Jaime Martínez Veloz
Baja California: el crimen tiene permiso
El violento asesinato del secretario particular del gobernador de Baja California ha producido un auténtico shock en la sociedad de Tijuana, porque sucedió en un momento en que en esta ciudad, y en diversas partes del estado, el arraigo de estos fenómenos desintegradores de la estructura social ha alcanzado sorprendentes niveles de profundidad. Desgraciadamente, deberá pasar mucho tiempo antes de lograr la reversión de estos fenómenos como primera fase indispensable para su erradicación.
Aun cuando un portentoso milagro pudiese cortar de tajo el muy fortalecido proceso de desgarramiento del tejido social que aflige a Tijuana, pasará mucho tiempo antes de poder sanar los estragos que han perturbado la psique de quienes padecen la criminalidad en que está inmerso el estado desde hace más de una década, lapso coincidente con la asunción del panismo al poder. Reconstruir el tejido social demanda una voluntad titánica que deberá aunarse al urgente esfuerzo -ausente por ahora- que se necesita para superar la situación de emergencia.
Tijuana vive aceleradamente un proceso de violencia y criminalidad estructurales, cuyos impactos han dejado una huella indeleble en el ánimo del imaginario colectivo. La virtual institucionalización de la criminalidad incide en el condicionamiento social, tan es así que se ha llegado al extremo de considerar "normal" el entorno violento de la cotidianidad.
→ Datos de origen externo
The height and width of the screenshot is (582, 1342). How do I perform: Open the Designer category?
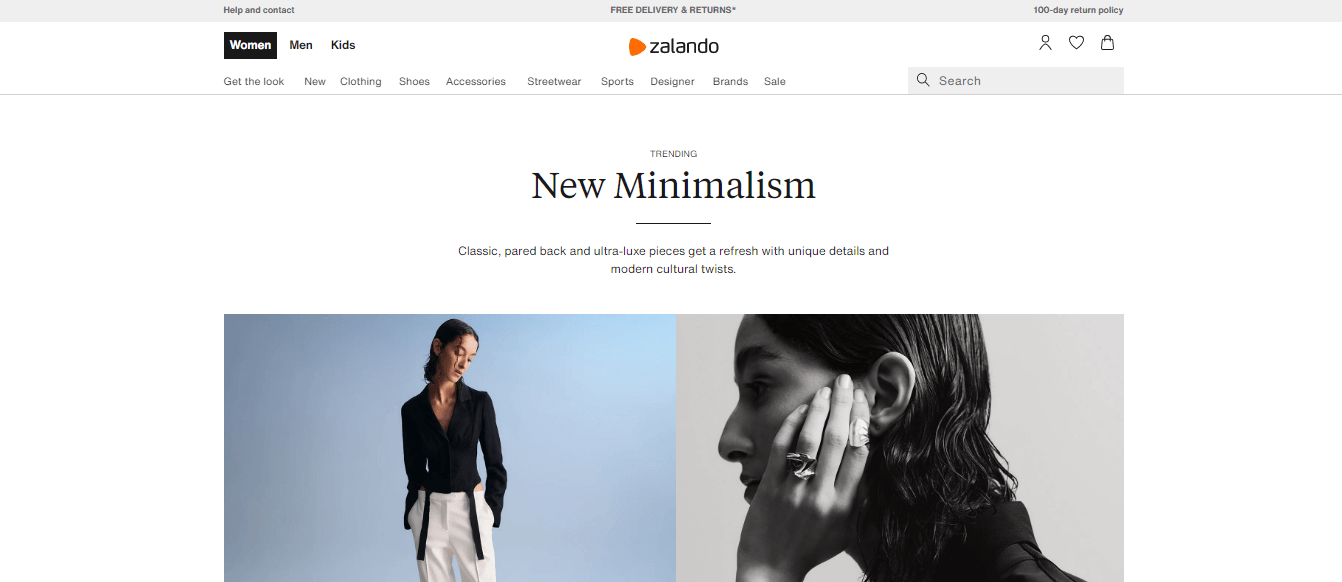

A esta situación se añaden fenómenos igualmente graves como la institucionalización del consumo de drogas, suceso que rebasa circunstancias previas que ha-cían de la entidad un corredor natural del paso de estupefacientes al inmenso mercado de Estados Unidos. Sin embargo, como suceso lógico de un proceso gradual, la creciente adicción a las drogas ha agravado la descomposición social del municipio y del estado.
Este explosivo coctel explica por qué desde hace muchos años Baja California encabeza las siniestras estadísticas de violencia y criminalidad incontroladas en todo el país. Según datos de la Procuraduría General de la República y de la Secretaría de Seguridad Pública Federal, entre 1997 y 2000 el estado ocupaba el primer lugar nacional en la comisión de hechos delictivos en los fueros común y federal, según se desprendió de denuncias presentadas ante Ministerios Públicos.
En términos relativos, es decir, en cuanto al número de delitos por cada mil habitantes, en esos años nuestra entidad casi cuadruplicó el promedio nacional. Los indicadores son escalofriantes: 69.4 por ciento, 65.1, 59.8 y 49.6 para los años comprendidos entre 1997 y 2000. Los datos de Baja California muestran cómo la violencia y criminalidad imperantes superan ampliamente los niveles detectados en cualquier punto de la geografía mexicana.
Las tendencias en la evolución de los delitos del fuero federal se duplicaron entre 1997 y 2000 en Baja California, mientras en Jalisco, Chihuahua, Tamaulipas y Distrito Federal las denuncias se mantuvieron casi estables, a pesar de que estos últimos estados se asocian con las principales bandas organizadas del crimen que operan en México.
Frente al entorno apocalíptico en que subsistimos, la endeble excusa permanente del gobierno estatal ha sido justificar la alta incidencia delictiva por el flujo migratorio y el creciente consumo de enervantes, circunstancias de la que se vale para distraer la atención social sobre su incuestionable ineptitud y complicidad.
El primer lugar nacional en drogadicción también lo encabeza Tijuana. En 1998, por ejemplo, 28 por ciento de la población urbana masculina, de entre 12 a 65 años, había consumido drogas alguna vez en su vida. En el caso de las mujeres, el dato también es alto: 15 por ciento. Para dimensionar el caso Tijuana, basta ver las cifras para la zona metropolitana de la ciudad de México, donde 15 por ciento de sus residentes urbanos masculinos ha consumido droga alguna vez.
Las medidas oficiales para enfrentar la gravedad de la situación han sido mínimas. Partidarias de métodos totalitarios para los demás, las autoridades panistas han forzado exámenes antidoping en bachillerato -sin proporcionar el servicio a través de las instituciones de salud-, han propuesto métodos para la rehabilitación de adictos, violatorios de los derechos humanos y muy cuestionables, y han intentado establecer retenes carreteros en los límites territoriales, bajo el cretino argumento de querer saber "quién entra al estado". Todo este conjunto de aberraciones no hace sino mostrar la incompetencia y la complicidad de las autoridades en el criminal vértigo de violencia en el que se halla inmerso Tijuana.